— Your instructions —
Reproduce each of the records below word for word, line by line, with nothing added or left out.

— Provided material —
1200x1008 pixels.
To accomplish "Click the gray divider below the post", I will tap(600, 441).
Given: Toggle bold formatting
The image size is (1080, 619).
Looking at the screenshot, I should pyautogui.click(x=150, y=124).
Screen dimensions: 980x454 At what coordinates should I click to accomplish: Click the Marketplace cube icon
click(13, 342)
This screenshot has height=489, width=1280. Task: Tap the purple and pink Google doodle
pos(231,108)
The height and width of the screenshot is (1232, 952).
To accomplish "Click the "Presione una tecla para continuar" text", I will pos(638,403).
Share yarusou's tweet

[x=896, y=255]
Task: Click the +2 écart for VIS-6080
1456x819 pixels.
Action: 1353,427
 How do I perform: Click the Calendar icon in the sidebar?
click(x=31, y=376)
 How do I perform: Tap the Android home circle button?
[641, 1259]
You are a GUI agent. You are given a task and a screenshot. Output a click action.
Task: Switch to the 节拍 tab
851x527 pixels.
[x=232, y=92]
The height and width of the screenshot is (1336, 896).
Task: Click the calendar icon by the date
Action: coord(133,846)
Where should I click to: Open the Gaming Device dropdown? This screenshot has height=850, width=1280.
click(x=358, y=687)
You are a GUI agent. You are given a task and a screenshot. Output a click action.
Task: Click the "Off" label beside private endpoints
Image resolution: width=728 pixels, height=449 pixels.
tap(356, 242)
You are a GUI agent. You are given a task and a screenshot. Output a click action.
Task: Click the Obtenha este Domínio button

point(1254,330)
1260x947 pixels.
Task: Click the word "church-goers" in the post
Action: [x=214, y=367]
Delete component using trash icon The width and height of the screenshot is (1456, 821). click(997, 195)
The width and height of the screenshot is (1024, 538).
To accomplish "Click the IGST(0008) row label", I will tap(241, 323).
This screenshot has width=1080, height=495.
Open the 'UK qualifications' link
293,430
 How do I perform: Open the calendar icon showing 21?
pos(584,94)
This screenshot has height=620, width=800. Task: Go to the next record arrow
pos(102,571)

— Expected answer —
1200x1008 pixels.
To accomplish "Click the gray divider below the post", I will tap(600, 441).
Given: Toggle bold formatting
The image size is (1080, 619).
Looking at the screenshot, I should pyautogui.click(x=150, y=124).
Screen dimensions: 980x454 At what coordinates should I click to accomplish: Click the Marketplace cube icon
click(13, 342)
This screenshot has height=489, width=1280. Task: Tap the purple and pink Google doodle
pos(231,108)
The height and width of the screenshot is (1232, 952).
To accomplish "Click the "Presione una tecla para continuar" text", I will pos(638,403).
Share yarusou's tweet

[x=896, y=255]
Task: Click the +2 écart for VIS-6080
1456x819 pixels.
Action: 1353,427
 How do I perform: Click the Calendar icon in the sidebar?
click(x=31, y=376)
 How do I perform: Tap the Android home circle button?
[641, 1259]
You are a GUI agent. You are given a task and a screenshot. Output a click action.
Task: Switch to the 节拍 tab
851x527 pixels.
[x=232, y=92]
The height and width of the screenshot is (1336, 896).
Task: Click the calendar icon by the date
Action: coord(133,846)
Where should I click to: Open the Gaming Device dropdown? This screenshot has height=850, width=1280.
click(x=358, y=687)
You are a GUI agent. You are given a task and a screenshot. Output a click action.
Task: Click the "Off" label beside private endpoints
Image resolution: width=728 pixels, height=449 pixels.
tap(356, 242)
You are a GUI agent. You are given a task and a screenshot. Output a click action.
Task: Click the Obtenha este Domínio button

point(1254,330)
1260x947 pixels.
Task: Click the word "church-goers" in the post
Action: [x=214, y=367]
Delete component using trash icon The width and height of the screenshot is (1456, 821). click(997, 195)
The width and height of the screenshot is (1024, 538).
To accomplish "Click the IGST(0008) row label", I will tap(241, 323).
This screenshot has width=1080, height=495.
Open the 'UK qualifications' link
293,430
 How do I perform: Open the calendar icon showing 21?
pos(584,94)
This screenshot has height=620, width=800. Task: Go to the next record arrow
pos(102,571)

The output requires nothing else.